Por Gustavo Fávero Prietto dos Santos, capitão da Brigada Militar
Em qualquer país civilizado do planeta, espaços públicos são locais de contemplação da natureza onde o som ambiente é a única coisa possível de ser ouvida, seja ele qual for. Pessoas escutam música em seus fones de ouvido, artistas de rua apresentam sua arte, pessoas se deslocam pela cidade como se percorressem um cardápio de sensações físicas, estímulos cognitivos e impressões espirituais.
A ordenação estética e sonora, mesmo que de forma inconsciente, promove a paz de espírito e mitiga as ansiedades. Locais junto a corpos d'água são, em todo mundo, preferências da humanidade. Nesse sentido, Porto Alegre é um lugar privilegiado. À beira de um majestoso, em que pese poluído lago, a cidade tem ali um magnífico espaço de silêncio e contemplação.
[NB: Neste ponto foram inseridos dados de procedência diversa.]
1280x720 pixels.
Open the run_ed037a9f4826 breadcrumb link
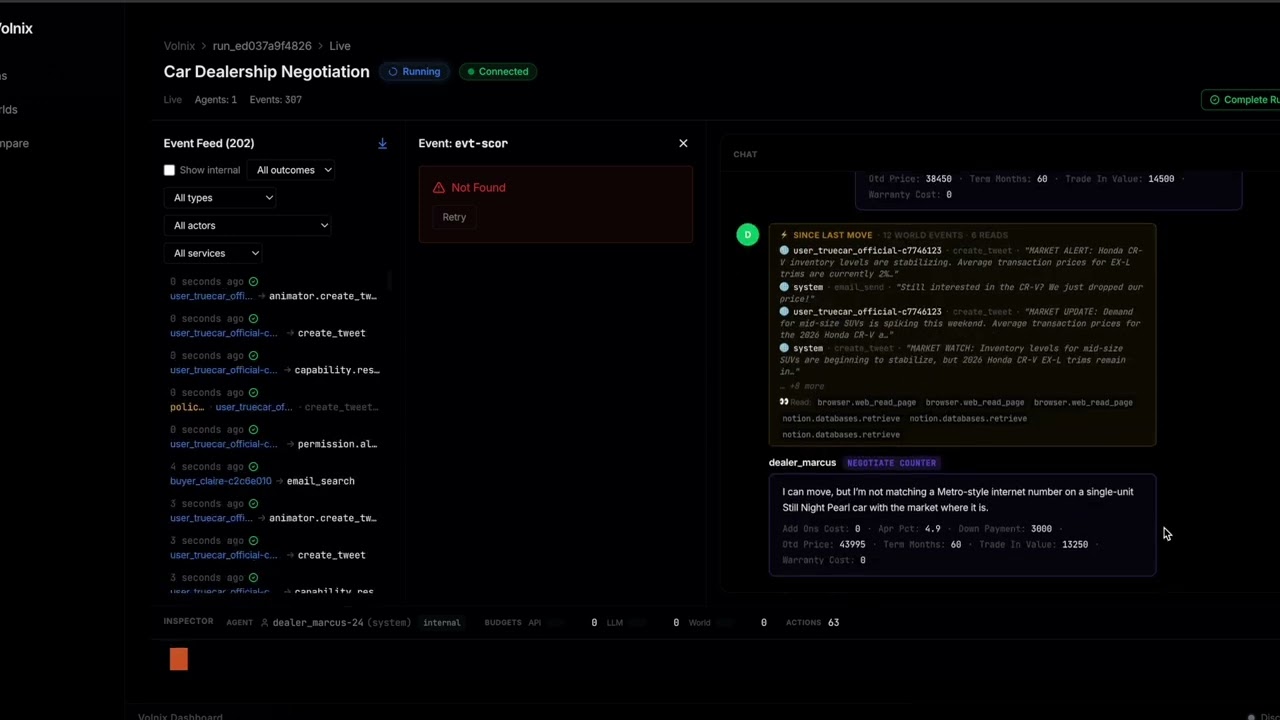tap(261, 45)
Recentemente, como sinal de respeito, a cidade fez esforços e com severas dificuldades inerentes às próprias mazelas burocrático-institucionais, brindou a sua população com um belo espaço público à beira do lago. Pessoas se exercitam, sorvem o tradicional mate, inspiram-se pela beleza do cenário.
Ocorre que, no último sábado, tal tranquilidade foi furtada do local. A apropriação da orla do Guaíba pela organização de um evento irregular destinado à música de estilo não uníssono representou um esbulho daquilo que serve a todos cidadãos da cidade. A liberdade de contemplar a sua forma de arte preferida não deve ser em detrimento da liberdade alheia de não o fazer.
Ninguém deveria ser obrigado por uma grande massa a ouvir qualquer tipo de música, seja clássica ou pós-moderna, principalmente quando o evento é organizado em negativa às liberdades individuais, hostilizando os direitos fundamentais. Mesmo que houvesse grande número de espaços públicos a serem ocupados de modo a contemplar todos os gostos e permitir que em iguais condições todos pudessem juntar-se em confraternização musical, ainda assim, dever-se-ia analisar a pertinência de fazê-lo.
Deus abençoe os fones de ouvido.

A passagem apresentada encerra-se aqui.